Chiara Valerio, in questo romanzo fatto di dialoghi serrati, talvolta non del tutto chiari, pieni di sottintesi, espressi spesso in dialetto, mette insieme un côté borghese con uno popolaresco, un ambiente intellettuale e snob con i paesani scauresi, le tradizioni natalizie della cittadina con la ricchezza dei personaggi romani.

La fila alle poste
Chiara Valerio
Fine novembre a Scauri, tra Roma e Napoli. La spiaggia è quasi deserta, vuoti gli stabilimenti. Da qualche settimana le vongole lasciate nei secchi a spurgare sul bagnasciuga spariscono nel nulla. E non è colpa del mare.
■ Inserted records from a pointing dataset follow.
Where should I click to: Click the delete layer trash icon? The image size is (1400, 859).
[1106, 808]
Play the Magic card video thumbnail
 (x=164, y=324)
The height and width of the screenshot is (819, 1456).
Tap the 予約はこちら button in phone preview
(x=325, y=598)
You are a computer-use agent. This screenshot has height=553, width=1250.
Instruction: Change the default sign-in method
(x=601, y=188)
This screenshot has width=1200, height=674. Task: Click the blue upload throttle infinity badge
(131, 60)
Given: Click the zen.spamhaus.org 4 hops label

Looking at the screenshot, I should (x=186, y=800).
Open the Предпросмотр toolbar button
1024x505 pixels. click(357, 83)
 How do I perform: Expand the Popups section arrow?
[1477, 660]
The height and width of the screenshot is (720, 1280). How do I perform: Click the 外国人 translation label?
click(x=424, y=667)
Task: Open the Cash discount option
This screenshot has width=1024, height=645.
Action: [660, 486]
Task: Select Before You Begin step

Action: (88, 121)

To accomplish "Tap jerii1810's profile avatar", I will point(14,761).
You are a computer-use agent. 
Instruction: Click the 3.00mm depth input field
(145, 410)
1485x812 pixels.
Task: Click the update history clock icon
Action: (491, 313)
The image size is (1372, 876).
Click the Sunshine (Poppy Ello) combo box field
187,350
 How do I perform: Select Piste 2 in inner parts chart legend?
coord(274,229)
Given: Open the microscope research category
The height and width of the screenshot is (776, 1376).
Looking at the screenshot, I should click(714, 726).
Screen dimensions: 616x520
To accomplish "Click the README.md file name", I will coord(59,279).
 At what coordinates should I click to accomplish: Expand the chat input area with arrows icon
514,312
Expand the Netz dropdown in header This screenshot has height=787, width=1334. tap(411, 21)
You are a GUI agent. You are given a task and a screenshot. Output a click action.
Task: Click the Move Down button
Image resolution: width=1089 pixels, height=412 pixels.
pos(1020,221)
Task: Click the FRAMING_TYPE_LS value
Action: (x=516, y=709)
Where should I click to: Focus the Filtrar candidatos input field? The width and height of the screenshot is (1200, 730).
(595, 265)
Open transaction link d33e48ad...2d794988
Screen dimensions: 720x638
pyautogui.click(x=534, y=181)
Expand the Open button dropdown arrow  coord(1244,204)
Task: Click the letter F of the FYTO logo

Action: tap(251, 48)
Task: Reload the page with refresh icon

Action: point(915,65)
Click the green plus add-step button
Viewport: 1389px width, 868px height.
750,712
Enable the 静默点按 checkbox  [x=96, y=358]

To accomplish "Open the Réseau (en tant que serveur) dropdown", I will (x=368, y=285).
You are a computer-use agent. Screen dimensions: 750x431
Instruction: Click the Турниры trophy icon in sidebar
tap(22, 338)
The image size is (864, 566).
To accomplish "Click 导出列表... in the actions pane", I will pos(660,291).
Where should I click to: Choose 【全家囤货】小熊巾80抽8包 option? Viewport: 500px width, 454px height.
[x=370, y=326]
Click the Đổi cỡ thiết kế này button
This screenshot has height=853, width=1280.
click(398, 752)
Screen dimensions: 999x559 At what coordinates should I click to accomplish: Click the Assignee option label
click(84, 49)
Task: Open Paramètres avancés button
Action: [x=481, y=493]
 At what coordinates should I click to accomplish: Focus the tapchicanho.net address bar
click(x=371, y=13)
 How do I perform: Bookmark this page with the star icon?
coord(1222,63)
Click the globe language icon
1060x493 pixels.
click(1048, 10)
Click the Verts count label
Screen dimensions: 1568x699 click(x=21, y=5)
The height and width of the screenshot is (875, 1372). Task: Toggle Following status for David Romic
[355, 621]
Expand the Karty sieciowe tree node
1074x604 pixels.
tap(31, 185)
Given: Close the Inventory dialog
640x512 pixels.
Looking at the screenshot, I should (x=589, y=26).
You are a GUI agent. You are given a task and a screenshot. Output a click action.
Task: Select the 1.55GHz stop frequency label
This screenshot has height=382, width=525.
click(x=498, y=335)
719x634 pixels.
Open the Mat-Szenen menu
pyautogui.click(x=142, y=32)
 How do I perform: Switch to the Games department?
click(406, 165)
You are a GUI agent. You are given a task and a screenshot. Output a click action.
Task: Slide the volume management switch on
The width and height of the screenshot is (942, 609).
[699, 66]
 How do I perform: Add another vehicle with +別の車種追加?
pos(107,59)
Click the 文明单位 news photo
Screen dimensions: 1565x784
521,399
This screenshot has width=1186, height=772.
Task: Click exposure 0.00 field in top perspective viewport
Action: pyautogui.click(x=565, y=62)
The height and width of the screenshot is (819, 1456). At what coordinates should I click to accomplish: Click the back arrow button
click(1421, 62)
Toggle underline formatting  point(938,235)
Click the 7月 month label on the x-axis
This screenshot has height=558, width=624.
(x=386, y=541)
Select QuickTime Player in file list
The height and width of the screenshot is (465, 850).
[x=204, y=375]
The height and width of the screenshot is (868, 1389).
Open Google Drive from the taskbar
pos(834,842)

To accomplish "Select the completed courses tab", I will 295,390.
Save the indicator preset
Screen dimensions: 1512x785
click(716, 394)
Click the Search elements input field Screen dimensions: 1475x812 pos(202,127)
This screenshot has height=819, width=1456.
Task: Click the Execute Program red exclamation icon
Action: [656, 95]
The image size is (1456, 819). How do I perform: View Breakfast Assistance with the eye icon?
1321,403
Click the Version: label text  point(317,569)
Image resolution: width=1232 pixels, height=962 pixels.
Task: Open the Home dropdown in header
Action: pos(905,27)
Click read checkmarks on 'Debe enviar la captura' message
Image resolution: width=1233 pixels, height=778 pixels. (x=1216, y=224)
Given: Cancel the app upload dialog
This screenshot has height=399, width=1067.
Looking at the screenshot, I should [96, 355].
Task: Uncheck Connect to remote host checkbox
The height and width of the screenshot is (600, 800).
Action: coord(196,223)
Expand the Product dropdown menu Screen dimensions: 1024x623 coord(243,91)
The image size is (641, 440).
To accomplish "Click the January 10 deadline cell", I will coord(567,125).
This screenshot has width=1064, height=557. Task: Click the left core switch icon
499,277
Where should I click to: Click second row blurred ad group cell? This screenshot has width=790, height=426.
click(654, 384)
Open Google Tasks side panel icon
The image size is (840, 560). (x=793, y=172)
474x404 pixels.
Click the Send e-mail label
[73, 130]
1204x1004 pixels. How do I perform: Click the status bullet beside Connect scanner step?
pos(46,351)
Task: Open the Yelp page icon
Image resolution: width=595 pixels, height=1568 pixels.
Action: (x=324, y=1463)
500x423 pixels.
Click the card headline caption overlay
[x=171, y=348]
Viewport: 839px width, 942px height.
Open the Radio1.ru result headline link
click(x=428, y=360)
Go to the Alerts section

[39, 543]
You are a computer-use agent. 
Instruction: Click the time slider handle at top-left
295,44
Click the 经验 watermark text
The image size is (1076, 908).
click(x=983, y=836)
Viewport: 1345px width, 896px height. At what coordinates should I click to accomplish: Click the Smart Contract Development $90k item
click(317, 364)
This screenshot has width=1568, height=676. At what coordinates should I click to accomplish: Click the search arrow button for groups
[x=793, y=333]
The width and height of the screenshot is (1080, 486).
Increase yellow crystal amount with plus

Tre anni prima è morta Vittoria, una donna che è entrata nella memoria del paese e delle persone, e ha cambiato per sempre la vita dell’avvocato Lea Russo, due figlie e un marito, molti impegni e molte inquietudini. Vittoria è forse arrivata troppo tardi nei pensieri di Lea, ma è riuscita a mettere in moto un’energia improvvisa, uno squarcio di vita nuova, un’ossessione. L’ultimo lunedì del mese, quando Lea compie quarantatré anni, arriva una brutta notizia. È morta una bambina, è morta ammazzata, e nessuno sembra avere dubbi su chi l’abbia uccisa. Eppure si stagliano ombre profonde, a Scauri tutti sanno tutto, ci si conosce da sempre, non si è mai davvero sorpresi da quanto accade. Ma poi c’è una bambina assassinata, mentre la madre prepara la zuppa di pesce. Lea Russo ama il marito, le figlie, il suo lavoro, ha tutto per essere felice, eppure è piena di dubbi. L’assenza di Vittoria, la sua luce che agita i sogni, ha svelato in lei un’altra felicità, un’eccitazione che va cercata altrove. Lea sente il bisogno di mettersi in discussione, di dover difendere la madre assassina, e di tornare a scavare nelle proprie fantasie, negli enigmi degli altri, nella scura e attraente materia che Vittoria le ha lasciato dentro. La storia di Lea è come un romanzo d’amore poliziesco, in cui il crimine da risolvere è quello di un desiderio nascosto, che sempre più travolge e conquista la mente della protagonista. A partire dal precedente “Chi dice e chi tace”, Chiara Valerio ha inventato un mondo letterario che sembra racchiuso, circoscritto, e che invece non smette di estendersi e diventare ricco e complesso sotto i nostri occhi. La scrittrice conosce così bene i suoi personaggi che alla fine risultano familiari anche per noi. Ma come tutto ciò che è familiare, quel mondo e quei caratteri rimangono, in fondo, insondabili.
In un panorama editoriale che sembra fatto di titoli urlati e storie immediate, “La fila alle poste” è un richiamo alla lentezza consapevole. Non è un giallo urlante, ma un giallo-sentimento. Non sacrifica la tensione, ma la intreccia con momenti di tenerezza, con pensieri che sfiorano la filosofia senza imporla. Se analizziamo gli algoritmi odierni, notiamo che premiano articoli e libri che offrono contenuti originali, voci autorevoli e una capacità di sorprendere. Ecco: questo romanzo incarna esattamente il contrario della sicurezza consumistica.
È un libro che spiazza, che chiede di rallentare, di sentire. Perfetto per chi cerca una narrazione immersiva, ben scritta, capace di rimanere dentro anche quando la fila è finita.